Over on Vermont Avenue – just two blocks from The White House – a lone figure stirs slowly in his Army bivy sack. He has been here since October 4, 2012 and there’s no indication he will be leaving soon.
On October 4, 2012, Forrest “Frosty” Bibbee knocked on the doors of The Department of Veterans Affairs asking to speak with someone about the erosion of veteran benefits. A bureaucrat who looked cast for the role by Hollywood told Frosty and his two companions that someone would be down to talk with them “in an hour”.
Shuffling back out to the sidewalk they decided to have a cigarette while they waited. Now countless packs of cigarettes and gallons of coffee later Frosty is still waiting.
While one of his friends gave up and went home to North Carolina, the other shuttles back and forth between home and Vermont Avenue bringing Frosty hand warmers, smokes and other basic supplies to help him survive the freezing nights on the sidewalk.

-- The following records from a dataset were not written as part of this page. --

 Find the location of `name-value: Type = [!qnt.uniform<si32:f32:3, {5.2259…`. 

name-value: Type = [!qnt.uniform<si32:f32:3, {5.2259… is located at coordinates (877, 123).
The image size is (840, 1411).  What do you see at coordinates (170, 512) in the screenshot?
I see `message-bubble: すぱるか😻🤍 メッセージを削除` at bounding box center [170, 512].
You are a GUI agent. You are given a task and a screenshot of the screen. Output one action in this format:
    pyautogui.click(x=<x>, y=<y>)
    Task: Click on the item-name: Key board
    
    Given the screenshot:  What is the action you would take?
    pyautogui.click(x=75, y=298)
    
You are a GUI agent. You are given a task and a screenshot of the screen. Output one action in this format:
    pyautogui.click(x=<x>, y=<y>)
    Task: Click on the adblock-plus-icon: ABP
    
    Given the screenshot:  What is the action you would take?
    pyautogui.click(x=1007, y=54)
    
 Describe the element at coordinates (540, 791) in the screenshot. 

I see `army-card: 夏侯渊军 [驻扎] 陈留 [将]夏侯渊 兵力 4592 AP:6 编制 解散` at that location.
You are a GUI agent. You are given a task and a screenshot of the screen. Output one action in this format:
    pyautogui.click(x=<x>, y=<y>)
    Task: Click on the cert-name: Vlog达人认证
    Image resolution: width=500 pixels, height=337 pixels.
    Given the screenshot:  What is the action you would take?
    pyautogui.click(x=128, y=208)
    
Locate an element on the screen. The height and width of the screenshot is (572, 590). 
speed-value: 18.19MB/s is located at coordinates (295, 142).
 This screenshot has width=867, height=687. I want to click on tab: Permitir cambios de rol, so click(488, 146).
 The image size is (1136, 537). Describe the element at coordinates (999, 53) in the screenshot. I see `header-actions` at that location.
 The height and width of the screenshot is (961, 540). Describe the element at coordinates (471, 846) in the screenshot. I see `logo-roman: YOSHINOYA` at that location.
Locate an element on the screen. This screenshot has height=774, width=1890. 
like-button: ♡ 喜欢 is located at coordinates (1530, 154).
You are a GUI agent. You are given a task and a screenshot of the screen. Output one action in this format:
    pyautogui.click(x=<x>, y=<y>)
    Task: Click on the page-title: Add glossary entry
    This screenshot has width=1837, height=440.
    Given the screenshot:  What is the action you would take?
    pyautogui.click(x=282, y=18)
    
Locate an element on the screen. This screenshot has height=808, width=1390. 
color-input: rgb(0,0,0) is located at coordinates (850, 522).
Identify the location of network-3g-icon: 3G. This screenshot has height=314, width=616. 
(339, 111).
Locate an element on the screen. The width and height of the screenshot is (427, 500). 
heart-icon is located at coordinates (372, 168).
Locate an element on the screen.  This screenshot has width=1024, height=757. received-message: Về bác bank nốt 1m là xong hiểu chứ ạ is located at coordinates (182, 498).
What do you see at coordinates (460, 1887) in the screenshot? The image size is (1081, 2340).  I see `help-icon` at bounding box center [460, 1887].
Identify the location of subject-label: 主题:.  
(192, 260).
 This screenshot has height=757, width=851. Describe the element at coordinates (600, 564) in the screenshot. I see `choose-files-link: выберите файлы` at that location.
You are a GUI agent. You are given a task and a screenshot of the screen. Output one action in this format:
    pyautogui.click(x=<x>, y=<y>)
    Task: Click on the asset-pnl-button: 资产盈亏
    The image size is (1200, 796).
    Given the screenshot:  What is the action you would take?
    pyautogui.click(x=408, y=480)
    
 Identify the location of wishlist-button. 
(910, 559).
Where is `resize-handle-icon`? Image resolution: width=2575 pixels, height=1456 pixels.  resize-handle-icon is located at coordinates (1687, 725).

A stubborn and occasionally cantankerous Vietnam era Veteran, Frosty has stayed at his self-appointed post through a hurricane, inquiries from The Department of Homeland Security, questioning by the Washington D.C. Metropolitan Police Department and an invasion of ‘gutter punks’ – homeless street kids whose days consist of panhandling and nights consist of drinking until they pass out.
Through it all he has consistently told anyone that would listen that the vigil is not for himself or his friends, but it’s for all veterans everywhere who are being used up and thrown away by the very system they fought to protect.